First, state-level averages were calculated for each year:
rain_year <- rain %>%
group_by(year) %>%
summarise(rainfall = mean(value, na.rm = TRUE))
temp_year <- temp %>%
group_by(year) %>%
summarise(temperature = mean(value, na.rm = TRUE))
combined <- crops %>%
left_join(rain_year, by = "year") %>%
left_join(temp_year, by = "year")
ggplot(combined, aes(x = rainfall, y = total_value, color = commodity)) +
geom_point(size = 2) +
labs(
title = "Relationship between Rainfall and Crop Yields",
x = "Average Precipitation (inches)",
y = "Yield (BU/acre)",
caption = "Source: USDA/NASS & NOAA"
) +
theme_minimal()
ggplot(combined, aes(x = temperature, y = total_value, color = commodity)) +
geom_point(size = 2) +
labs(
title = "Relationship between Temperature and Crop Yields",
x = "Average Temperature (F)",
y = "Yield (BU/acre)",
caption = "Source: USDA/NASS & NOAA"
) +
theme_minimal()
To understand how crop yields change annually, I calculated year-over-year changes for each crop, as well as changes in rainfall and temperature.
combined <- combined %>%
arrange(commodity, year) %>% # Sort by crop and year
group_by(commodity) %>%
mutate(
yield_change = total_value - lag(total_value),
rainfall_change = rainfall - lag(rainfall),
temp_change = temperature - lag(temperature)
) %>%
ungroup()
ggplot(combined, aes(x = year, y = yield_change, color = commodity)) +
geom_line(size = 1.2) +
geom_point(size = 2) +
labs(
title = "Year-to-Year Change in Crop Yields",
x = "Year",
y = "Change in Yield (BU/acre)",
color = "Crop",
caption = "Source: USDA/NASS & NOAA"
) +
theme_minimal()
To clearly display the annual changes in crop yields and compare commodities, a dodge bar plot was created using ggplot2:
ggplot(combined, aes(x = factor(year), y = yield_change, fill = commodity)) +
geom_col(position = "dodge") +
labs(
title = "Yearly Change in Crop Yields",
x = "Year",
y = "Yield Change (BU/acre)",
caption = "Source: USDA/NASS & NOAA"
) +
theme_minimal() +
theme(axis.text.x = element_text(angle = 45, hjust = 1))

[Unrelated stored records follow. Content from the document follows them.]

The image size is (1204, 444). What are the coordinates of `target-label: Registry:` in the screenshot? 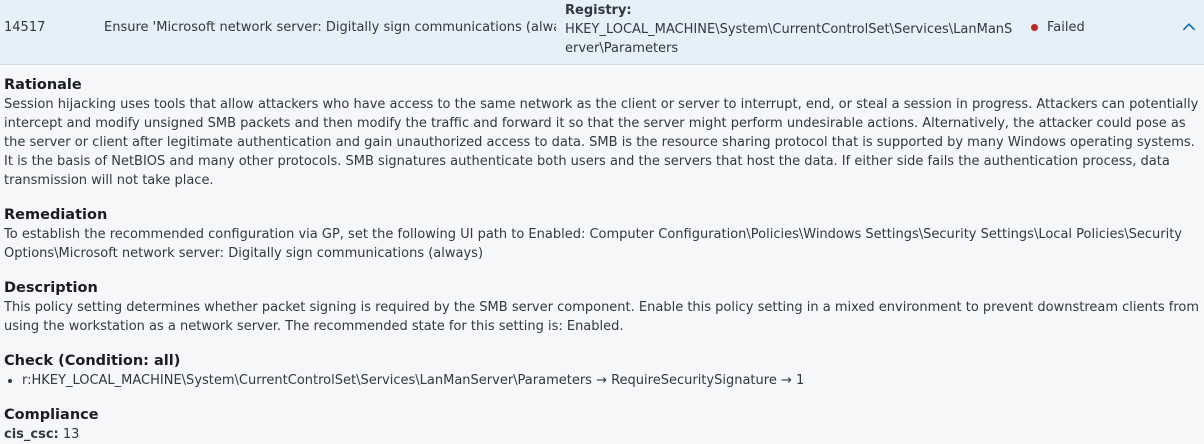 It's located at (598, 10).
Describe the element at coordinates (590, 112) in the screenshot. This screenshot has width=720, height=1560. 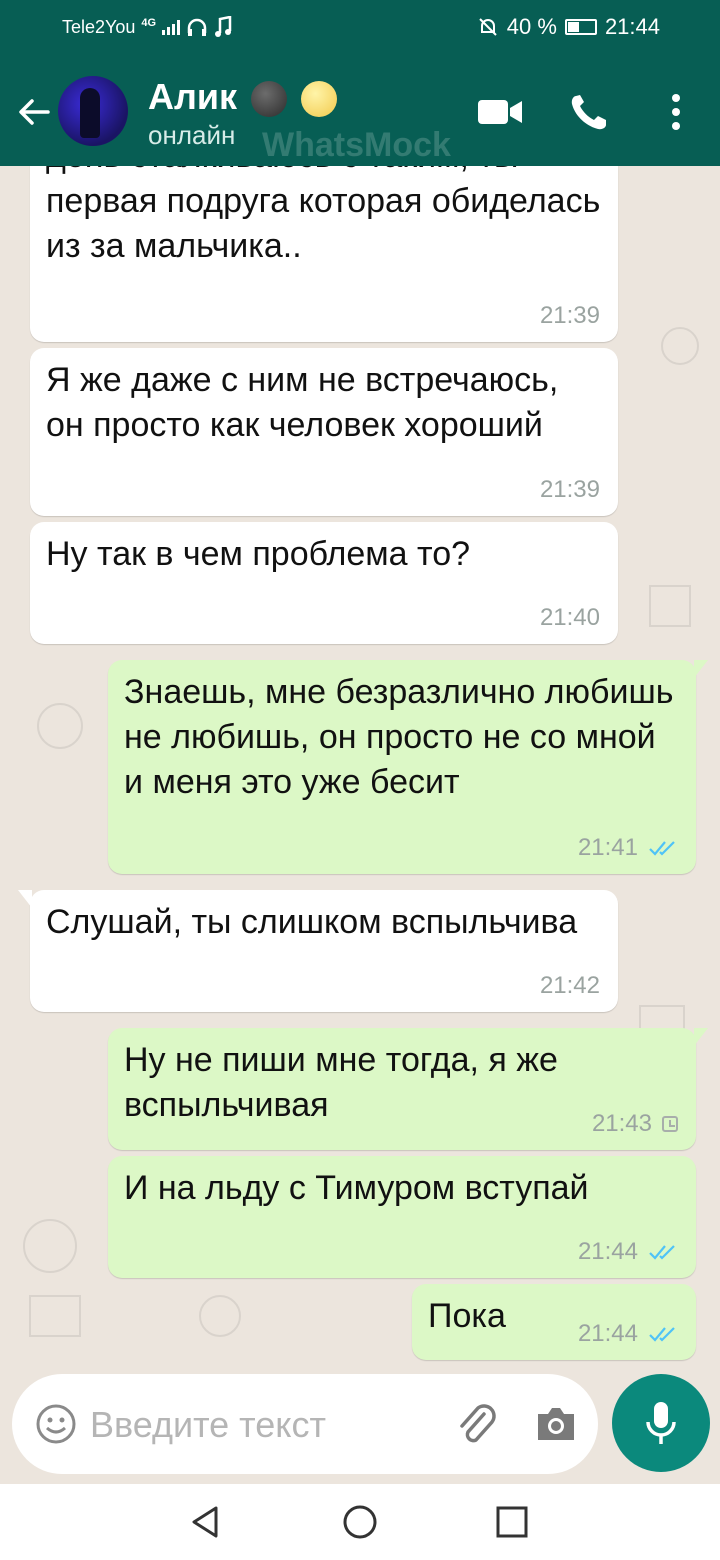
I see `phone-icon` at that location.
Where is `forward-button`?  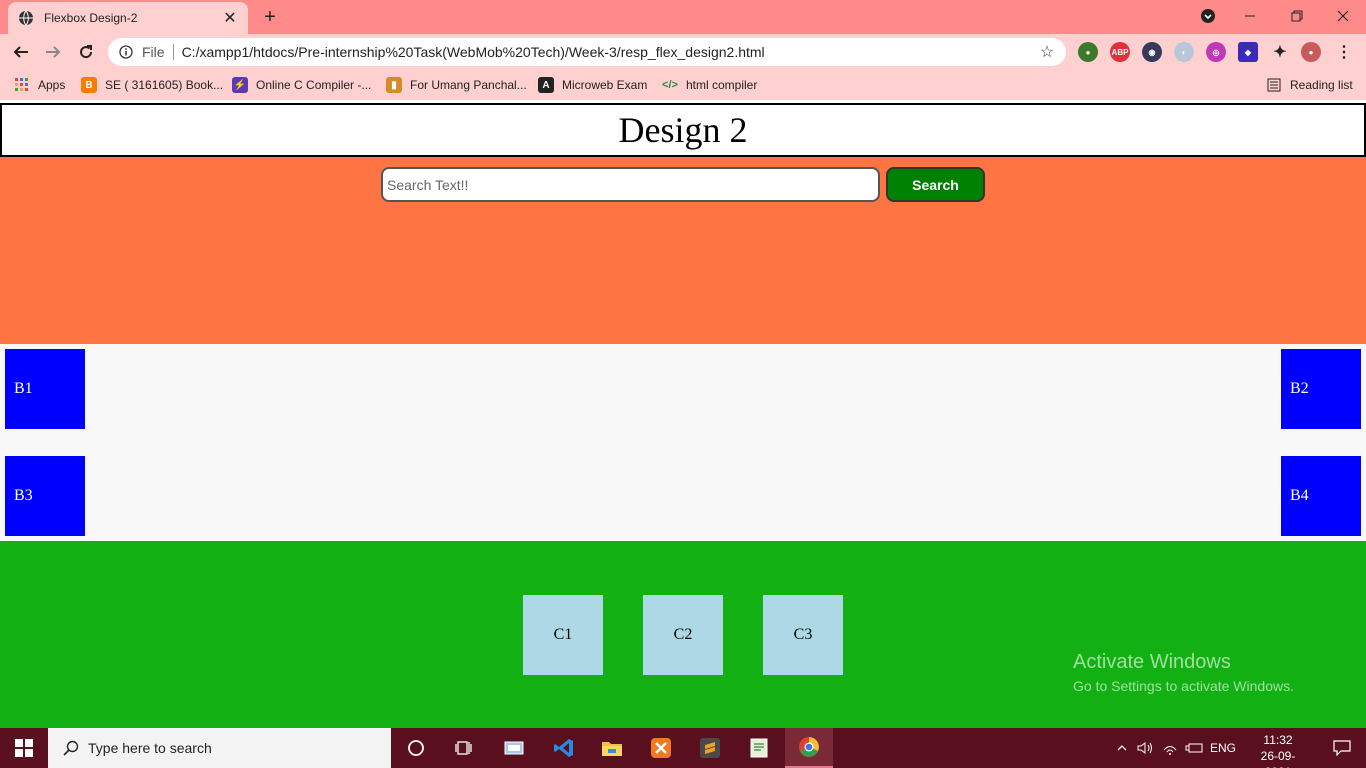 forward-button is located at coordinates (53, 52).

This project was an opportunity to take messy, fragmented datasets from multiple sources (USDA/NASS and NOAA) and transform them into a structured, analyzable format. I built custom cleaning scripts in Google Sheets, standardized headers for BigQuery, aggregated data with SQL, and then performed exploratory analysis and visualization in R.
From the analysis itself, I found that while New Jersey crop yields fluctuate year to year, neither rainfall nor temperature alone strongly explains yield variation. Soybeans and wheat showed slight positive associations with warmer years, while corn yields were far more volatile, likely influenced by additional factors such as soil quality, irrigation, or technology.
More importantly, this case study demonstrates how I approach complex problems as a data analyst:
While the hypothesis wasn’t strongly confirmed, this project highlights my ability to manage the full data pipeline, from raw collection to final insights. It shows how I can bring structure, clarity, and analytical thought process to complex datasets.